According to B.C. Liberal Party spokesperson Sam Oliphant, a total of 29 candidates have been nominated around the province so far, with another three or four expected to be confirmed before the party’s convention at the end of October.
“We’ve had a lot of interest in a number of ridings,” he told the Georgia Straight by phone, noting that four candidates are seeking the nomination in Penticton.
Anton is the sort of candidate that political observer Hamish Telford believes the party will be looking to attract as it finalizes its slate for the election next spring.
“These are political animals who lost and are sort of looking around for a political alternative, a new vehicle, to fulfill their political ambition,” Telford, who heads the political science department at the University of the Fraser Valley, said in a phone interview.
In fact, Anton may not be the only former NPA candidate considering a run in provincial politics. Another contender from the November 2011 municipal election, Gabby Kalaw, suggested in a phone interview that he hasn’t ruled out making a provincial bid.
“People have tossed it around,” he said when asked if he had considered running for the B.C. Liberals. “I don’t know,” he continued. “Let’s see what’s needed.”
He noted that “people have suggested to me that I should and that they would support me.”
Telford believes the B.C. Liberal Party’s challenge will be recruiting candidates that can appeal to more progressive voters, following the recent in-fighting that has plagued the B.C. Conservatives.

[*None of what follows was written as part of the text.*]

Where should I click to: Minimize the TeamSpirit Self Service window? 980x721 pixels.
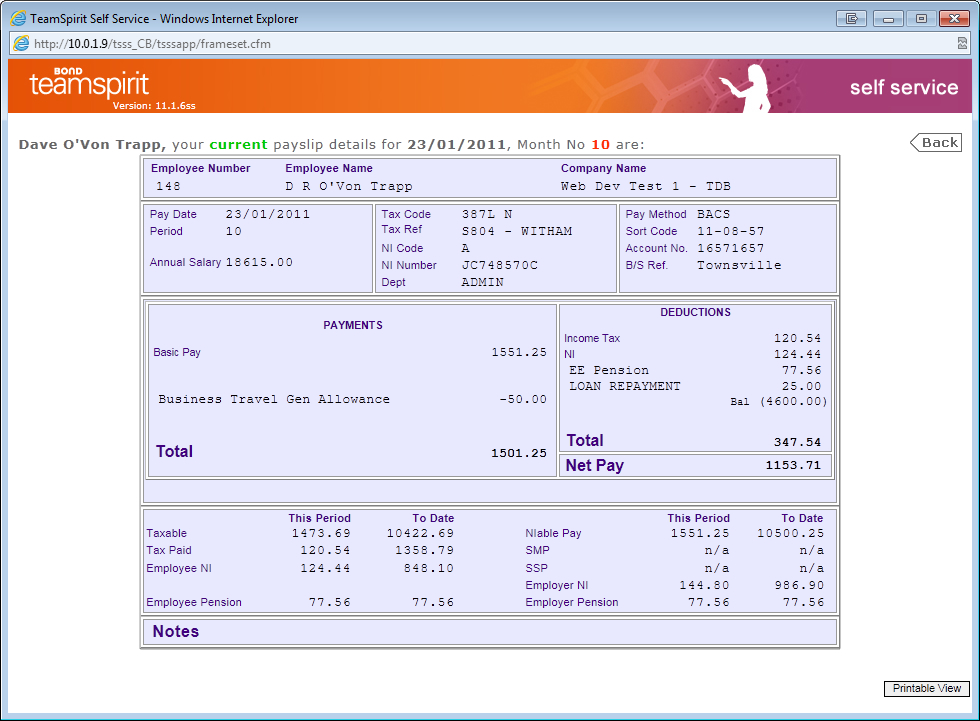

“There was so much focus in the first half of the year on the right side of the party, in trying to out-Conservative the Conservativeness, I think this caused some progressives to leave the Liberal party, particularly women,” he commented. “And so she [Premier Christy Clark] is going to have to, I think, focus on that.…For the whole year, she allowed the NDP to sort of slide into the middle and occupy that large swath of political territory. She’s got to try to budge back in and get some of that ground back.”
The Liberals are also recruiting candidates following a string of high-profile resignations of cabinet ministers, and polls that place them far behind the NDP, noted Telford. An October 12 poll by Angus Reid put support for the B.C. Liberals at 26 percent, while 49 percent of decided voters said they would support the NDP in a provincial election.
Oliphant maintained that the recent resignations haven’t impacted the party’s ability to attract candidates. “I think what a lot of people are looking at right now is a party that has an opportunity to bring in some fresh faces, some new blood, and a lot of candidates are taking up that opportunity,” he said.
Anton also remains confident the polling numbers won’t translate into disappointing results at the ballot boxes next spring.
“It’s a long time before the election still,” she noted. “They just need to turn them around on the 14th of May, and I believe that that will happen.”